Other reminders I schedule are: downloading my bank statement to do my expenses, expiry dates of my web hosting, dates of other business direct debits, birthdays, meetings, reminders etc. I put everything in my calendar (I use blue for work and pink for my own personal stuff) or it just doesn’t get done.
17 – Assess your marketing
How many new clients did you get this year and how did you get them? Who are your favourite clients and why? Do they have anything in common?
If you know what type of client you want then it’s much easier to find more of them.
Take time to analyse your marketing efforts. What did you try? (Adwords, networking, email marketing, Social Media, Facebook ads etc) and how well did it work? See what marketing worked and what didn’t – and if it worked then do more of it!
18 – Get more clients
I’ve honed the method I use to get clients and I now don’t need to use any other method to get work – Chrimbo Limbo is the perfect time to apply my system because your ideal client is almost certainly using this time to plan their year ahead.
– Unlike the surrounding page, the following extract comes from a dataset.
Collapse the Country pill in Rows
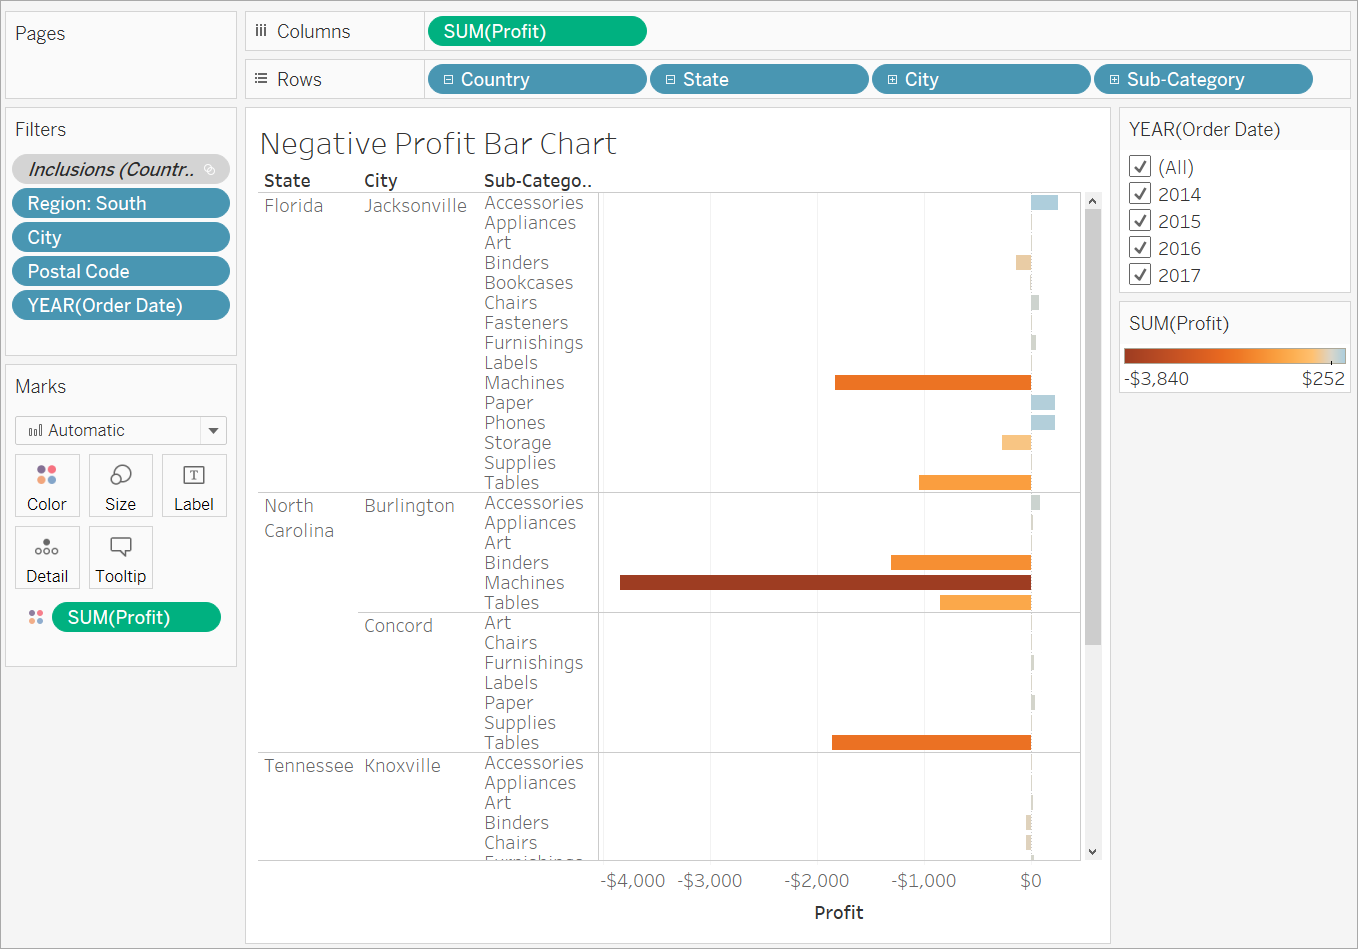Image resolution: width=1358 pixels, height=949 pixels. 448,80
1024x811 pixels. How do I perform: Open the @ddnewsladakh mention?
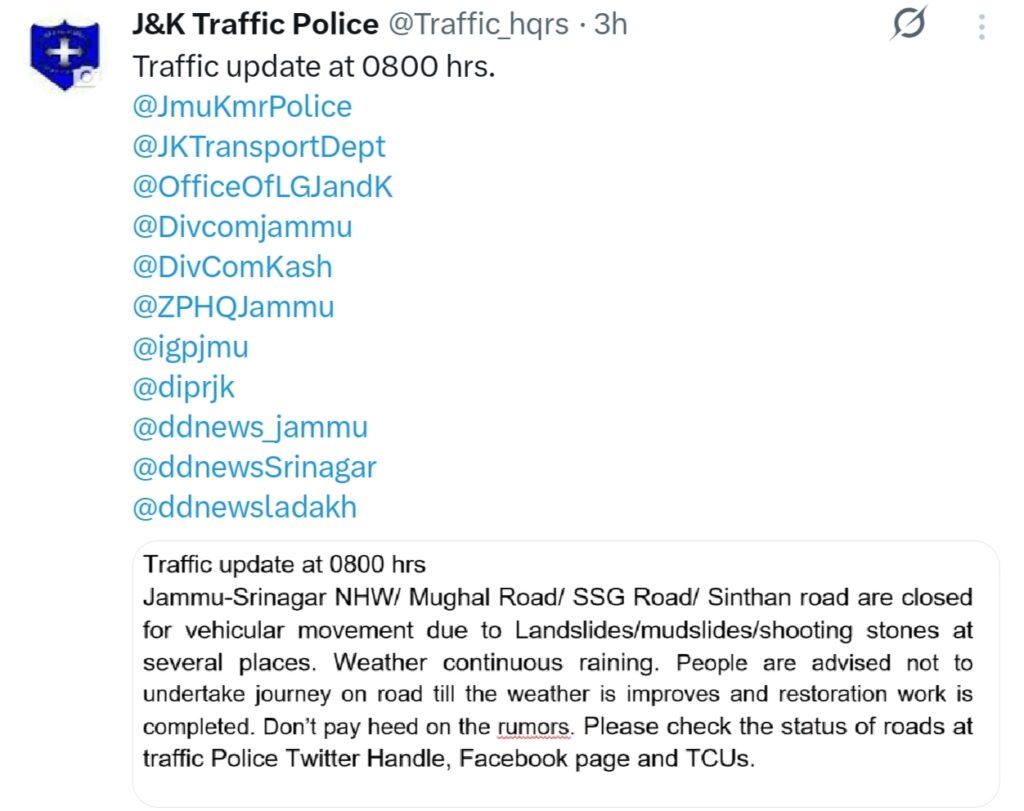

They’re trying to work out how to scale their business so they can get more clients in – and you want to be the perfectly-timed answer to how they’re going to do it!
19 – Assess your rates
As well as ensuring your website is perfectly suited to match your ideal client, check you’re charging according to your current level of expertise. If you’re quicker now than you’ve ever been then you’re losing money just by being better at your job!
Change the pricing on your site and let your existing clients know your rate is going up in the New Year. Here is a blog post on how to raise your rates (it even comes with a free email template) and I also wrote a pricing course to help you escape the hourly rate trap.
20 – Evaluate, reflect and plan
By looking at the past year and evaluating what worked and what didn’t you’ll see what you need to focus on next year.
If you know when your quiet periods are and why then you can plan to use the quiet time wisely. If you know what tasks you enjoyed doing then you can adapt your online presence and marketing to get more of the same.
Look back so you can plan forward.
I know it’s the holiday season and whilst you should definitely chill out, don’t get caught out by being lazy. Business and technology move really fast and it’s rare to get an extended quiet period like this to get ahead of yourself.
Making time to reflect, focus and work on improving your own business is what separates an average Virtual Assistant from an outstanding one.